(Work instruction)
Scan the records below for the string "will" and return every line where it appears.

*** Begin section ***

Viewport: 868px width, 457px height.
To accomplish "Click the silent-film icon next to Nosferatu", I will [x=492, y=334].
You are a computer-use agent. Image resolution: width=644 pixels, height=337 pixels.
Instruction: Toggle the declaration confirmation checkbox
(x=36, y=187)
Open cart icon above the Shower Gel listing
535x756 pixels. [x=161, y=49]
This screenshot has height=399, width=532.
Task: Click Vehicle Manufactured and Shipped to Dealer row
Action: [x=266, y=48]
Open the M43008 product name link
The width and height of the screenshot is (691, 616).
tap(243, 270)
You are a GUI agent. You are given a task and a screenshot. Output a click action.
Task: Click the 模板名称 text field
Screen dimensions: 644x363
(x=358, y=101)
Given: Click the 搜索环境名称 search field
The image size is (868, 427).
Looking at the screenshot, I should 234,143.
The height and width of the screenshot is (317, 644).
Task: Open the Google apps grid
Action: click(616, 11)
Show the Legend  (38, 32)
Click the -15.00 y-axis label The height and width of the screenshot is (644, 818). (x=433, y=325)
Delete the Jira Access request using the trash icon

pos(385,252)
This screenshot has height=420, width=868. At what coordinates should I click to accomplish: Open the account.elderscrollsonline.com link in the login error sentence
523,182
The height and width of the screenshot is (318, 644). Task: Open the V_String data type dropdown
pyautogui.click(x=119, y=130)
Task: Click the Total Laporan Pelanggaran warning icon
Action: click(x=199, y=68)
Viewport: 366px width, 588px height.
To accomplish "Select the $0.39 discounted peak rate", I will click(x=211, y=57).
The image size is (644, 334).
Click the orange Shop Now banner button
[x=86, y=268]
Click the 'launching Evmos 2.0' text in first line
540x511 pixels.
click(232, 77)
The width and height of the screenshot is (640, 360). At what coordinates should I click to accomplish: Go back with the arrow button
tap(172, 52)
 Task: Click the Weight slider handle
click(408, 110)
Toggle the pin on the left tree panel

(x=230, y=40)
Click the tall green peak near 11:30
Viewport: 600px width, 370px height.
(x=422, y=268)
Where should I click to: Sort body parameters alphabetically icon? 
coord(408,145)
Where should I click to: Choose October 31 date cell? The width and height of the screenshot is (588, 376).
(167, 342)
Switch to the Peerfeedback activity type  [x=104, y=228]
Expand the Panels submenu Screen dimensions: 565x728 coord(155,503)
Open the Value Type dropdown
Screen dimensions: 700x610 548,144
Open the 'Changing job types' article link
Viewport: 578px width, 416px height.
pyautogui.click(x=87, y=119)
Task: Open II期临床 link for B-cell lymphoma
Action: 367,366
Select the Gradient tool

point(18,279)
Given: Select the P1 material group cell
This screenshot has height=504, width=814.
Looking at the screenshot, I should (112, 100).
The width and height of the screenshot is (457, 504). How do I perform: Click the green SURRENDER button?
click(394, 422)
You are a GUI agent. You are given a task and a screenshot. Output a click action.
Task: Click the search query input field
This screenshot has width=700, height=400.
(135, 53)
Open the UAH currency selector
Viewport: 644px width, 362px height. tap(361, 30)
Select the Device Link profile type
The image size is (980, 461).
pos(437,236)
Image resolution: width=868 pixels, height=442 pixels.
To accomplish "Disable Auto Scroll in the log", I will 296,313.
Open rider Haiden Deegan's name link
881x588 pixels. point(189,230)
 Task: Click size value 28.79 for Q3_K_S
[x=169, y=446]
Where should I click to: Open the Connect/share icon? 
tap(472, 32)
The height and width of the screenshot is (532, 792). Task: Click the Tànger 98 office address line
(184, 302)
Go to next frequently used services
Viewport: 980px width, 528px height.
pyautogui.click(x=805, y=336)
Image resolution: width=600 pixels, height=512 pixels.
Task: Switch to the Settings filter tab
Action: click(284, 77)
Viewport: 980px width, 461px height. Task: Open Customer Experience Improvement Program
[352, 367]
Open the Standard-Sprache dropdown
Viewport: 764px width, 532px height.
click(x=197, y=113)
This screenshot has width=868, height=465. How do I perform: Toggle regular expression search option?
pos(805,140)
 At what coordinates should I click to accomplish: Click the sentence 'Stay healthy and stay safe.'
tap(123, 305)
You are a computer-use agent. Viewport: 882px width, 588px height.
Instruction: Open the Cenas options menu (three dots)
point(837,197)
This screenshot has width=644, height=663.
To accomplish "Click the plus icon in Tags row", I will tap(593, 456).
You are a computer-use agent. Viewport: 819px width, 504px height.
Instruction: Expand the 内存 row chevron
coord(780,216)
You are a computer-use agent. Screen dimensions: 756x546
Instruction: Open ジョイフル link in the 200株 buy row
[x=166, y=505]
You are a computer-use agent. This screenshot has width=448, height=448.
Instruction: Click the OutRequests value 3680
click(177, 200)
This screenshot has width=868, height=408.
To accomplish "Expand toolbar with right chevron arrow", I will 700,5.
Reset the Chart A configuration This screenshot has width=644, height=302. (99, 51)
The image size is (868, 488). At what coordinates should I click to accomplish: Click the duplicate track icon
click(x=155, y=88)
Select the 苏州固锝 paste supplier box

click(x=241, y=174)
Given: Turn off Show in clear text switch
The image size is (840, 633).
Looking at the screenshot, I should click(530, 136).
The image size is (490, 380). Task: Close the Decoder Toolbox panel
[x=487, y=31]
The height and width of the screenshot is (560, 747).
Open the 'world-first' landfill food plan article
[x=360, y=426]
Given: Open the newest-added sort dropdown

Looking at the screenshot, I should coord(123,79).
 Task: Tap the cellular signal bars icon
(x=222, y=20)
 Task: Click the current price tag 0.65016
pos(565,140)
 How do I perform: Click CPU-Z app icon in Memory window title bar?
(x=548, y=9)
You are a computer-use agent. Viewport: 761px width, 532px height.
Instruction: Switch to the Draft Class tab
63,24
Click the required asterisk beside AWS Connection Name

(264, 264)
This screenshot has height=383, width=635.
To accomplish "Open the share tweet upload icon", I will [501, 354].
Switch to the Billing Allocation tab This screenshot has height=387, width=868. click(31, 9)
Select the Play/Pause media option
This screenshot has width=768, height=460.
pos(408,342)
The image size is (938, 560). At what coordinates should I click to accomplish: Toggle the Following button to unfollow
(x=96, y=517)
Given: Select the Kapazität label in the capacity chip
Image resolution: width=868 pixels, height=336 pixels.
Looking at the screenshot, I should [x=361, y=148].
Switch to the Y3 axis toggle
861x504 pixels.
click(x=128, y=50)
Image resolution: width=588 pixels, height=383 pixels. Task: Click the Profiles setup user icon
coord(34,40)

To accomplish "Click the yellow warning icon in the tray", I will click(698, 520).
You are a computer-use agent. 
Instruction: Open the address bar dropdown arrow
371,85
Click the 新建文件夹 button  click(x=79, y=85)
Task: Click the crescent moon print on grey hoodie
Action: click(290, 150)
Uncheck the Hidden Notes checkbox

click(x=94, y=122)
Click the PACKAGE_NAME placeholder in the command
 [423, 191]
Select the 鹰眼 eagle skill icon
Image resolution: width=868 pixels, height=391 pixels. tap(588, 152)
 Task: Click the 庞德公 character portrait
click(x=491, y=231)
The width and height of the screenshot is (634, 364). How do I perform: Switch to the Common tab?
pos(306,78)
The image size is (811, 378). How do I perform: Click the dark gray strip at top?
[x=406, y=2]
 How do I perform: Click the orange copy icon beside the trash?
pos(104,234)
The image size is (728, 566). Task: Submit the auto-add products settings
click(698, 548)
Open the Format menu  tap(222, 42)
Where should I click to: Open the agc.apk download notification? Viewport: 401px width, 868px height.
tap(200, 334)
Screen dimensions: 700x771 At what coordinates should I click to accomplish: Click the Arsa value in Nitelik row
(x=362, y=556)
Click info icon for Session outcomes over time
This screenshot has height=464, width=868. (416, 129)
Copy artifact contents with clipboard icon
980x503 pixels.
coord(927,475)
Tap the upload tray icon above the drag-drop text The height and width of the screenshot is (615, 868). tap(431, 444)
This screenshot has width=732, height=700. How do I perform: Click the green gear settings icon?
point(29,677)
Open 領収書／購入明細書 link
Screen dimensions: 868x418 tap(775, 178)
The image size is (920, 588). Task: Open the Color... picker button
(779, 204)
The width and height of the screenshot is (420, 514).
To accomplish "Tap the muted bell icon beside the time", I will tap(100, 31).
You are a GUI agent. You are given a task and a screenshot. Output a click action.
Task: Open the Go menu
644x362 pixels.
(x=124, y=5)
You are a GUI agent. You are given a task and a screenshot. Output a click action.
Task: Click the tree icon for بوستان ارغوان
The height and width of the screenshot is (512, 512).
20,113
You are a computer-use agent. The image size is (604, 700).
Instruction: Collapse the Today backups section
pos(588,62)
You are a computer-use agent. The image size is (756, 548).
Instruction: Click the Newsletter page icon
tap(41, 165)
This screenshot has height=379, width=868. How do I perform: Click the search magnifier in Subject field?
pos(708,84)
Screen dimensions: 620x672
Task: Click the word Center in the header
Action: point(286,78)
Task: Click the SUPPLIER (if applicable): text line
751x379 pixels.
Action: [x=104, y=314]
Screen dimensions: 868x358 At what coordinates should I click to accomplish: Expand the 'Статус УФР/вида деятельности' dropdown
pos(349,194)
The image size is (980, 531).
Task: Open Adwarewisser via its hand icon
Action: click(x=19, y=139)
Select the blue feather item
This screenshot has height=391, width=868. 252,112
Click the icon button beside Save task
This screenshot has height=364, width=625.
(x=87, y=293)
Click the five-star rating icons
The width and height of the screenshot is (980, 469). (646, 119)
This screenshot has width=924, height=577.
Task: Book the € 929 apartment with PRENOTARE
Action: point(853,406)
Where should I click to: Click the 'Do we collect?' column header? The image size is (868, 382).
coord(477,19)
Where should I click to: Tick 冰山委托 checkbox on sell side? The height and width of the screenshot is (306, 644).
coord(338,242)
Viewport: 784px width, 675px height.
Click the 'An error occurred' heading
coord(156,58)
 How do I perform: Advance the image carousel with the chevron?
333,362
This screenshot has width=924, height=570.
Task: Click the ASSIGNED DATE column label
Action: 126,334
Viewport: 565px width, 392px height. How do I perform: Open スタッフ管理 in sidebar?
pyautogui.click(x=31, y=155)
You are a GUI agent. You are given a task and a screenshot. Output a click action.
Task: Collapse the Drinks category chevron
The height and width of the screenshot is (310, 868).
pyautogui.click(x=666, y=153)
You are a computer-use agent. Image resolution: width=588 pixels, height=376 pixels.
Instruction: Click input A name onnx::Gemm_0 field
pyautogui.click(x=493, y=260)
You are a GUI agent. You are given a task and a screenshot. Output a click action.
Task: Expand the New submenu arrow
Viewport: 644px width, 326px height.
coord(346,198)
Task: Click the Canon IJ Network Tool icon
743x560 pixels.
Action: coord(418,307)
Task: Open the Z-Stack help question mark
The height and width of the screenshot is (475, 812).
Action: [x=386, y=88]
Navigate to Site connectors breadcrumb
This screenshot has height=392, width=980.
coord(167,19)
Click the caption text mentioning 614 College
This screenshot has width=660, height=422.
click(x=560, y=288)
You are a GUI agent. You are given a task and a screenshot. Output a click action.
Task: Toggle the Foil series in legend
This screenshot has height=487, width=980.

*** End section ***

(Response below)
To accomplish "Click the silent-film icon next to Nosferatu", I will [x=492, y=334].
To accomplish "Select the $0.39 discounted peak rate", I will click(x=211, y=57).
To accomplish "Disable Auto Scroll in the log", I will 296,313.
To accomplish "Click the plus icon in Tags row", I will tap(593, 456).
To accomplish "Expand toolbar with right chevron arrow", I will 700,5.
To accomplish "Open the share tweet upload icon", I will [501, 354].
To accomplish "Click the yellow warning icon in the tray", I will click(698, 520).
To accomplish "Tap the muted bell icon beside the time", I will tap(100, 31).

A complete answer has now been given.